Guarire da una malattia in un ambiente pubblico è sempre un’avventura in quest’ultimo senso (enon ovviamente nel senso macabro della battuta da Bar Sport): si deve fare affidamento a quanto già si sa, ma si deve fare qualcosa che ancora non si conosce. L’affrontare la nuova situazione crea certamente un certo grado di tensione: se il compito nuovo è commisurato alle competenze possedute, il nuovo viene appreso ed incorporato nel patrimonio di conoscenze; se il compito nuovo è poco stimolante, c’è una caduta di motivazione, mentre se è sovradimensionato, si può risolvere in una situazione di frustrazione.
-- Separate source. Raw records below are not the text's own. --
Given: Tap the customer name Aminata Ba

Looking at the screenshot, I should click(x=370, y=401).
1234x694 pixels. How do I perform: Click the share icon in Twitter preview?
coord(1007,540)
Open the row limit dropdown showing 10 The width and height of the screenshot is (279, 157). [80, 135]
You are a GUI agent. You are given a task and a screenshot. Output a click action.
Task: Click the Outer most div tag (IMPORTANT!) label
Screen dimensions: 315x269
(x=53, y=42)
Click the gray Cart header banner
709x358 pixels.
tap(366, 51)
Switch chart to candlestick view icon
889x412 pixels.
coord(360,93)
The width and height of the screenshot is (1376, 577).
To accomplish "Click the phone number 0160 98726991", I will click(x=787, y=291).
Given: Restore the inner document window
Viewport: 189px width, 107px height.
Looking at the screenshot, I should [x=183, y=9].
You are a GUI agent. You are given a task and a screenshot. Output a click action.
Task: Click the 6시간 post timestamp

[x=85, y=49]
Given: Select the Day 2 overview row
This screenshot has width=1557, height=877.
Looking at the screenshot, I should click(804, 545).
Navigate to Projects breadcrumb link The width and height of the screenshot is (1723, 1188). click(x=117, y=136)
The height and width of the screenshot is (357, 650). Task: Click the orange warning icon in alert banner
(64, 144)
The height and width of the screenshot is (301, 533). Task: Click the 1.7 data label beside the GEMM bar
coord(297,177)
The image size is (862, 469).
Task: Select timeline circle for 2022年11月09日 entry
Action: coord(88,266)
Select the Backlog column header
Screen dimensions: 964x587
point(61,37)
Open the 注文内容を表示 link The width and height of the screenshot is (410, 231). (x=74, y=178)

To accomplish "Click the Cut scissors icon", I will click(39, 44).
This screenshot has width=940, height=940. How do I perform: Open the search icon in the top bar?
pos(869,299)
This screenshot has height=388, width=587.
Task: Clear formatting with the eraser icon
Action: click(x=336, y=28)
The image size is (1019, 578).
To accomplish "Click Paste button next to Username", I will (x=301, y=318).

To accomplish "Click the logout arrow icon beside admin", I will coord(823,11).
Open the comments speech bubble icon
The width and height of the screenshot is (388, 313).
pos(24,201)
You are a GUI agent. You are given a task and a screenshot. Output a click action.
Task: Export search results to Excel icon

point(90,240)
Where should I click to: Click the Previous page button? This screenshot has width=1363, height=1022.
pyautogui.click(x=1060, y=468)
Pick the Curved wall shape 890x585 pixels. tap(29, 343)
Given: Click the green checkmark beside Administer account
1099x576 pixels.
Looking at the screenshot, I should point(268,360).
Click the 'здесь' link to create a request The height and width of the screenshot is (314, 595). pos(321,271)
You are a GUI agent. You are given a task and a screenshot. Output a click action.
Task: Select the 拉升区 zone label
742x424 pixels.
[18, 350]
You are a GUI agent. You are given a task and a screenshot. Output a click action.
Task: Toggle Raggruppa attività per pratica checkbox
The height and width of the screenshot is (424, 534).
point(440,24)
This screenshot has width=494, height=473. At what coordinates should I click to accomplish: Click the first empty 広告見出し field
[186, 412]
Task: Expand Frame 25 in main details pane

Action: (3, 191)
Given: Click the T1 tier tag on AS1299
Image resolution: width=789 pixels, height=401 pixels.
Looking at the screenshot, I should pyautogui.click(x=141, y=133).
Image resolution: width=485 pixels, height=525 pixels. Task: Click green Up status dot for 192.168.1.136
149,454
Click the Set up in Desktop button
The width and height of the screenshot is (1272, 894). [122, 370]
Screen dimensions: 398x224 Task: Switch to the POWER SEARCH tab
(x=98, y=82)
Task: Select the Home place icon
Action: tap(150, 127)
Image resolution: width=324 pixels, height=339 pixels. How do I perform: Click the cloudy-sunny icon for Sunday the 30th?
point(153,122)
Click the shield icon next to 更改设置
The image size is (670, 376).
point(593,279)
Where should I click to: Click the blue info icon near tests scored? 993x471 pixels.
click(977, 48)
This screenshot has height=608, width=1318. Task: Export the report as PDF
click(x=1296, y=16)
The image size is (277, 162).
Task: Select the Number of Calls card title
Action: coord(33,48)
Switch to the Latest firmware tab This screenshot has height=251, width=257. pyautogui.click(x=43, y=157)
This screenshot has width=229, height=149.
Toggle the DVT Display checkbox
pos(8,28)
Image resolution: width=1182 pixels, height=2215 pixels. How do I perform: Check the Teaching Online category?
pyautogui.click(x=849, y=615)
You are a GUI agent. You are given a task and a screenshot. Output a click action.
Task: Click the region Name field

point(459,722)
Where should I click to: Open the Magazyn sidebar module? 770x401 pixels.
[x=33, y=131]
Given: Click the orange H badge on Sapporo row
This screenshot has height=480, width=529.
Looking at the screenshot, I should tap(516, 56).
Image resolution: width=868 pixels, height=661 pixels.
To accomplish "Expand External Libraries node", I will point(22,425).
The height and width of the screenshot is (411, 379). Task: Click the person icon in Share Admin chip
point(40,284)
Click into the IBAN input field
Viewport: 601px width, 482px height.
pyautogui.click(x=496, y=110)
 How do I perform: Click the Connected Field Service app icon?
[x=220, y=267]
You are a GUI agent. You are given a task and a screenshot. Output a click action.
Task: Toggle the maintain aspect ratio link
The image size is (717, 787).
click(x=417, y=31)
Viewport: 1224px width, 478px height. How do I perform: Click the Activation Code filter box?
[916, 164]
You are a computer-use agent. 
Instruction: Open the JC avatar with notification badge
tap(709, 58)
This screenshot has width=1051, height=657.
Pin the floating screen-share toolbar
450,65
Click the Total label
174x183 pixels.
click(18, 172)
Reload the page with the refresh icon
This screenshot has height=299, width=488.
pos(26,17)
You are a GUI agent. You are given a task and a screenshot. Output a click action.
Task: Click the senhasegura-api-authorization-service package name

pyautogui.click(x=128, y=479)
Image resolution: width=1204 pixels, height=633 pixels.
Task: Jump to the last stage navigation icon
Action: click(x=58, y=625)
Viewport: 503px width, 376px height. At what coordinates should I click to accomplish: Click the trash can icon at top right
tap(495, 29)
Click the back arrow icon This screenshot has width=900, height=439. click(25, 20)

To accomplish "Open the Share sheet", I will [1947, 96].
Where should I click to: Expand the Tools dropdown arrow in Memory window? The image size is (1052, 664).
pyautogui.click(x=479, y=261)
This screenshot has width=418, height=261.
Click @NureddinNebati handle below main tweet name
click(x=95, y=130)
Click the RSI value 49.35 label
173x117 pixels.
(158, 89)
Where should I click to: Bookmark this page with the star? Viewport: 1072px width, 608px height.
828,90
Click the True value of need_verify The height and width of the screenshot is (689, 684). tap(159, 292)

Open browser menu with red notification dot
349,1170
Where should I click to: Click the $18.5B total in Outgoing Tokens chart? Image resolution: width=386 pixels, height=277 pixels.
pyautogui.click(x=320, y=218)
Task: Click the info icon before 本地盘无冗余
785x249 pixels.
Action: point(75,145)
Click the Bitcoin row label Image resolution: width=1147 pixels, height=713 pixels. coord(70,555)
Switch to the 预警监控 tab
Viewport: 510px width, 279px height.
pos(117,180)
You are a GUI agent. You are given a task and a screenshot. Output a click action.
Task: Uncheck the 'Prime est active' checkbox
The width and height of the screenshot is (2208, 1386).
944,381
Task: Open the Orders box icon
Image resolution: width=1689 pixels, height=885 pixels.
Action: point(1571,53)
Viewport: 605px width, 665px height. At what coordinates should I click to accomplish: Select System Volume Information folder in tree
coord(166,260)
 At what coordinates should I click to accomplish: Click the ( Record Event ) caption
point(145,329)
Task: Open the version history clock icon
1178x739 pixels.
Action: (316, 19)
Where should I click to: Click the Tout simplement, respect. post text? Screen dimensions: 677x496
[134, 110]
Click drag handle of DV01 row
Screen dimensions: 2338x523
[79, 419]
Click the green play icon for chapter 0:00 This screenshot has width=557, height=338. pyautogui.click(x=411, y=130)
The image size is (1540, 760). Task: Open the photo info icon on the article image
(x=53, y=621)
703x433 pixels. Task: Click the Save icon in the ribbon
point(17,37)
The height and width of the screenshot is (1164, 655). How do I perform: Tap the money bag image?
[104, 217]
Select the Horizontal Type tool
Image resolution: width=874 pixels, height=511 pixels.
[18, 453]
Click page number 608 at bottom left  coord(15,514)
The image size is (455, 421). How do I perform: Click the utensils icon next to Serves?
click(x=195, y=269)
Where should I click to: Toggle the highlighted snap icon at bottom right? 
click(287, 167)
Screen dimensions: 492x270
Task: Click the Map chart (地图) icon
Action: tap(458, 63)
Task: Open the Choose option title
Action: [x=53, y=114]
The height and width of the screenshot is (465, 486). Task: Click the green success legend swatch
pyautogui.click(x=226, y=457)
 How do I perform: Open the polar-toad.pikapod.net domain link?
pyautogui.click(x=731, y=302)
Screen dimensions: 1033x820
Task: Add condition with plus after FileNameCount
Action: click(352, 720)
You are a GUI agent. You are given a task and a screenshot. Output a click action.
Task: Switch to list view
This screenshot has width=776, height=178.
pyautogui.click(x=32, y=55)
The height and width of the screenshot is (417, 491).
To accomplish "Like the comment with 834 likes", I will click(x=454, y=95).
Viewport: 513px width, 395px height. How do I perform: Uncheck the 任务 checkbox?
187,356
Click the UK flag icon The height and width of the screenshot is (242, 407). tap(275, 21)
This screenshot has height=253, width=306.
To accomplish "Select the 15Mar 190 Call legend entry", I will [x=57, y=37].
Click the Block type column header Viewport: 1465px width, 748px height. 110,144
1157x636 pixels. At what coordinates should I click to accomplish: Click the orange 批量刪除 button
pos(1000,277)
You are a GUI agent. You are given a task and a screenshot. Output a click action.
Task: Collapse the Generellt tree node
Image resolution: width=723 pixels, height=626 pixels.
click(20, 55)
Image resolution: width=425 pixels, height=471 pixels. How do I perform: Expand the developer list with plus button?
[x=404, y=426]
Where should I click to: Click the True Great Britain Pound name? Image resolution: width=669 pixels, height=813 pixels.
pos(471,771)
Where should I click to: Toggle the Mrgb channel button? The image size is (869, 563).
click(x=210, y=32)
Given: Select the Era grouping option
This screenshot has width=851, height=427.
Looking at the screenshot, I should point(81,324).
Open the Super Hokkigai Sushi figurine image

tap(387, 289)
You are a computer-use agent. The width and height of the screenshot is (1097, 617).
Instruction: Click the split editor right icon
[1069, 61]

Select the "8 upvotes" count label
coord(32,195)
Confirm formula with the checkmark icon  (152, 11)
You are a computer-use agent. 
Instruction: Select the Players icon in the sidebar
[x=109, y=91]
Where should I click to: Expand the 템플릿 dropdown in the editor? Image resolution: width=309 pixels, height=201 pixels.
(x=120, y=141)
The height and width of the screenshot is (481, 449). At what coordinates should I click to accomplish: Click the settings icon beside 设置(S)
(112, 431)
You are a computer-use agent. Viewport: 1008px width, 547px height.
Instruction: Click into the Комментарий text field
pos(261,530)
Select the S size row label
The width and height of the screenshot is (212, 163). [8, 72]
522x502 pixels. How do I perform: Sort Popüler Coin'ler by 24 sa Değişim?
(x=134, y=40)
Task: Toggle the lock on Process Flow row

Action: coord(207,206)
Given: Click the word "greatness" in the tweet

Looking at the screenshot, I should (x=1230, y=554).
C’è nell’avventura sempre una dimensione di separazione e distacco che crea situazioni problematiche a soggetti abituati ad una certa modalità quotidiana di gestione esistenziale degli eventi: l’avventura si rivela un potente dispositivo pedagogico, che deve però permettere di innescare una “tendenza alla crescita”, che sia più forte delle fissazioni e delle tendenze regressive che il soggeto potrebbe mettere in atto per “difendersi”114.

Compito dell’operatore sanitario potrebbe essere anche quello di far vivere come un’avventura, nel senso sopra indicato, l’apprendimento delle tecniche e dei comportamenti adatti al raggiungimento dello scopo (la guarigione), in una dialettica educativa tra noto ed ignoto, facendo crescere e consolidando l’autostima. La proposta educativa si caratterizza per l’attivazione della dimensione cognitiva (il conoscere qualcosa di nuovo), della dimensione affettiva e relazionale (specialmente per quanto riguarda la possibilità di sperimentarsi in situazioni di maggiore indipendenza esistenziale), della dimensione etico-valoriale (per la capacità di uscire dalla dimensione dell’eteronomia e di approdare a quella dell’autonomia).

Questo vale in generale per tutte le età e le condizioni, ma in particolare da un lato per soggetti che si trovano nel delicatissimo momento di passaggio dall’infanzia all’adolescenza, che necessitano quindi di un’attenzione educativa peculiare, specialmente perché questa è la fase in cui le tradizionali agenzie educative (famiglia e scuola) cominciano a perdere fascino, e i soggetti si rivolgono sempre di più ad altre agenzie (gruppo dei pari, associazionismo); dall’altro per soggetti che si trovano in una situazione di deprivazione organica e che si sentono dipendere da altri per quanto riguarda il ristabilimento di condizioni desiderabili di esistenza, come è appunto la condizione del soggetto malato.

Se nel primo caso l’educatore si trova quindi a gestire situazioni conflittuali tra il soggetto e queste agenzie, e deve fungere da elemento catalizzatore e mediatore, evitando di diventare parte in causa e contribuendo invece ad una nuova riorganizzazione degli equilibri cognitivi, affettivi e volitivi del soggetto in fase evolutiva, nel secondo caso l’operatore sanitario contribuisce a creare le condizioni per vivere in modo responsabile e consapevole la fase (che si suppone) di transito, aiutando il soggetto a gestire le situazioni di conflitto che nascono dall’immagine deprivata che il soggetto stesso ha di sé, indicandogli vie di collaborazione e cooperazione.

112 C. NICOLI, Psicologia dell’avventura, Corpo Nazionale Giovani Esploratori ed Esploratrici Italiani, Roma, s. d., pp. 2-10. 113 Ivi, p. 2.